━━━ Passage given

In the call, Lucia Whalen reports seeing “two larger men, one looked kind of Hispanic, but I’m not really sure, and the other one entered, and I didn’t see what he looked like at all.”

“I just saw it from a distance, and this older woman was worried, thinking somebody’s breaking in someone’s house and they’ve been barging in,” Whalen says. “She interrupted me, and that’s when I noticed. Otherwise, I probably wouldn’t have noticed it at all, to be honest with you. So I was just calling because she was a concerned neighbor, I guess.” Listen in on the 911 phone call »

Attorney Wendy Murphy, who represents Whalen, also categorically rejected part of the police report that said Whalen talked with Sgt. James Crowley, the arresting officer, at the scene.

“Let me be clear: She never had a conversation with Sgt. Crowley at the scene,” Murphy told CNN by phone. “And she never said to any police officer or to anybody ‘two black men.’ She never used the word ‘black.’ Period.”

I have to say I’m shocked. When I asked last week Would A Webcam At Gates’ Home Have Changed Anything? I never imagined that the witness would dispute Sgt. Crowley’s version of events. I have very serious issues with the reliability of witness testimony, but as I read it now, the words on the tape contradict the police report. That’s bad.

I piped down after my post following Obama’s regret Friday. I thought Obama’s press room appearance was pitch perfect. His skills will be required now more than ever. I’m glad they’ll be drinking Blue Moon this week. The issue is not right and wrong, not making a point, not winning. It is reconciliation, pure and simple easier said than done!

━━━━━━

# Stated goal 1:
Duplicate every line of the records that come next, keeping each line as it is, and leave the pictures out of your copy.
The text and the records that come after it are unrelated material.

━━━ Records for the task

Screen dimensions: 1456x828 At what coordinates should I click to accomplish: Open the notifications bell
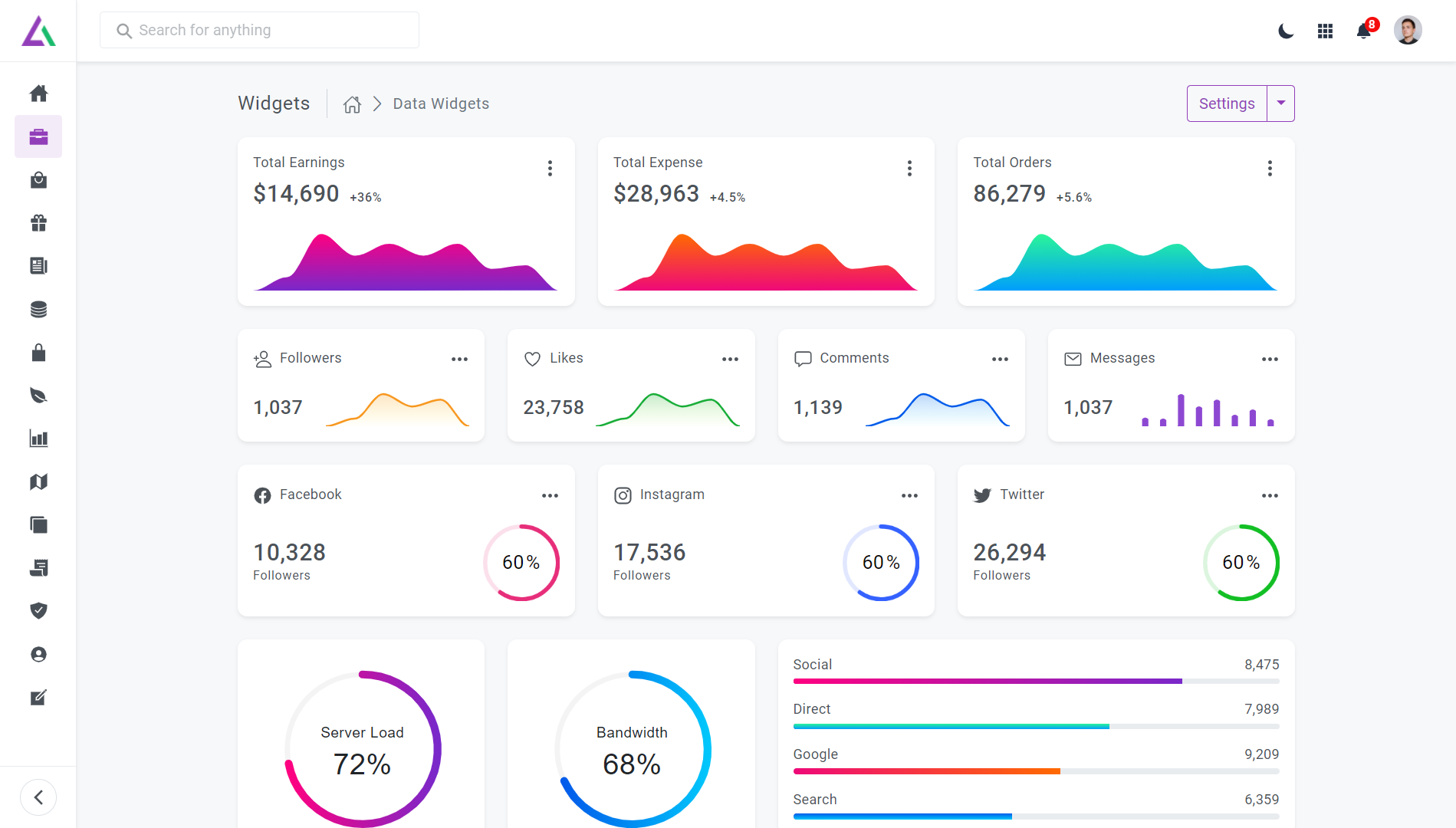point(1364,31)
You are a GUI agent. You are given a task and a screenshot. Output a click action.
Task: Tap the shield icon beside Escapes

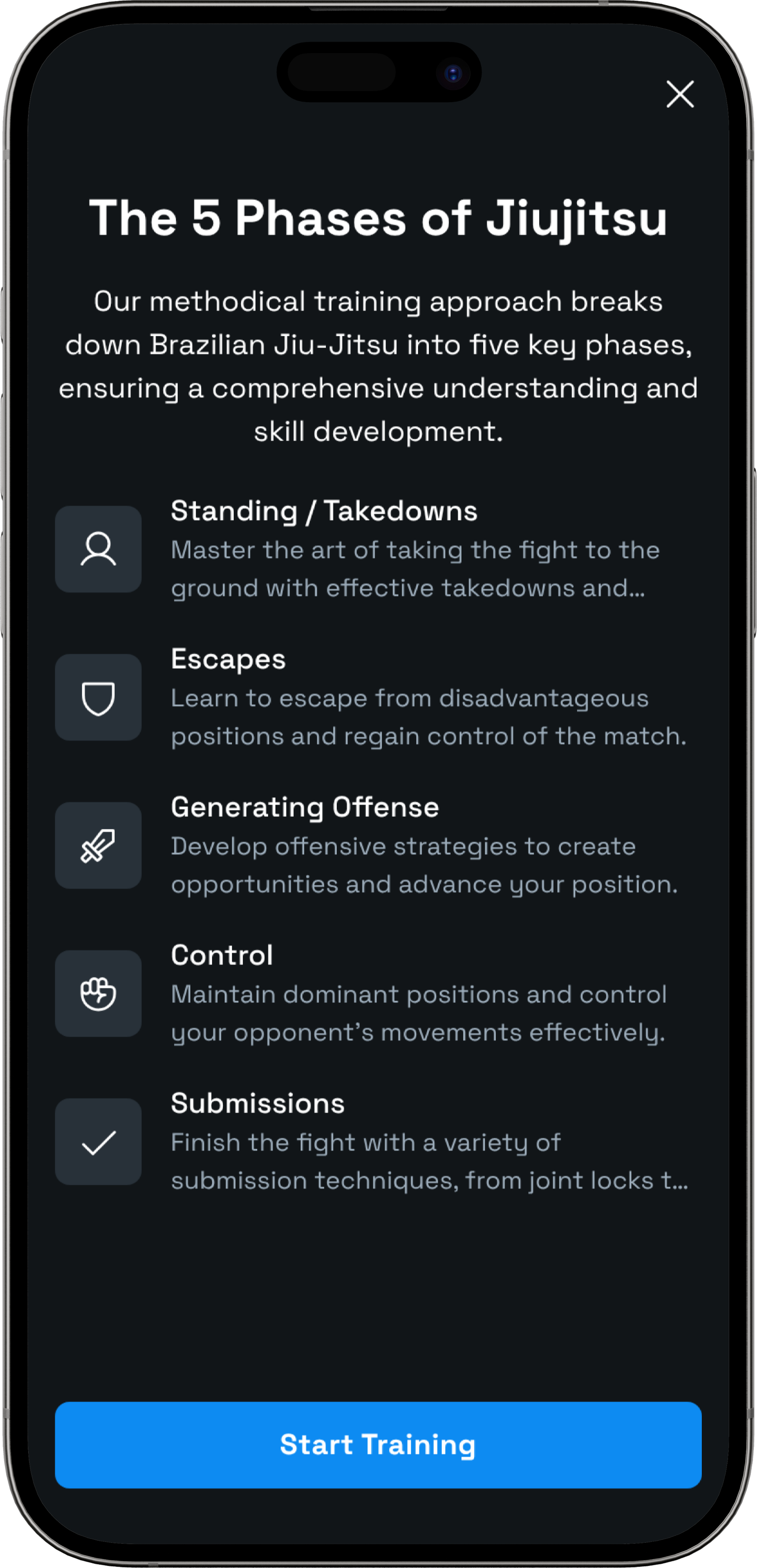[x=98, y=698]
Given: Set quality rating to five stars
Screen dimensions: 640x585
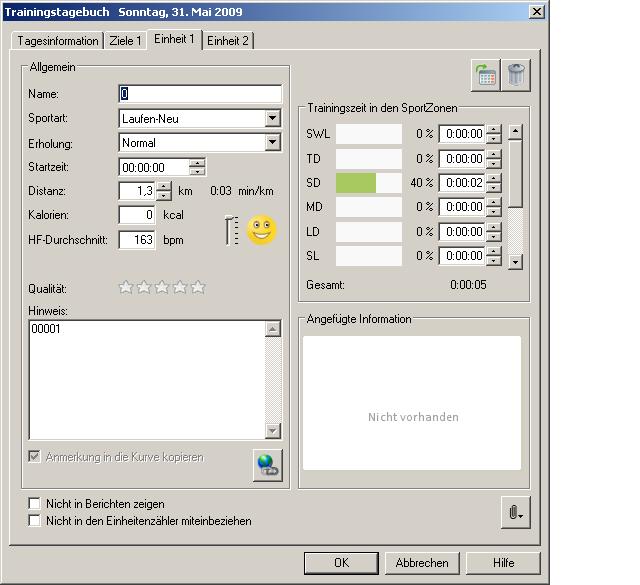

━━━━━━

# Stated goal 2:
From the text on the Whalen 911 call, set down the portion between "Attorney Wendy Murphy, who" and "report. That’s bad.", inclusive, with no changes.

# Response 1:
Screen dimensions: 1456x828 At what coordinates should I click to accomplish: Open the notifications bell
point(1364,31)
You are a GUI agent. You are given a task and a screenshot. Output a click action.
Task: Tap the shield icon beside Escapes

[x=98, y=698]
Given: Set quality rating to five stars
Screen dimensions: 640x585

# Response 2:
Attorney Wendy Murphy, who represents Whalen, also categorically rejected part of the police report that said Whalen talked with Sgt. James Crowley, the arresting officer, at the scene.

“Let me be clear: She never had a conversation with Sgt. Crowley at the scene,” Murphy told CNN by phone. “And she never said to any police officer or to anybody ‘two black men.’ She never used the word ‘black.’ Period.”

I have to say I’m shocked. When I asked last week Would A Webcam At Gates’ Home Have Changed Anything? I never imagined that the witness would dispute Sgt. Crowley’s version of events. I have very serious issues with the reliability of witness testimony, but as I read it now, the words on the tape contradict the police report. That’s bad.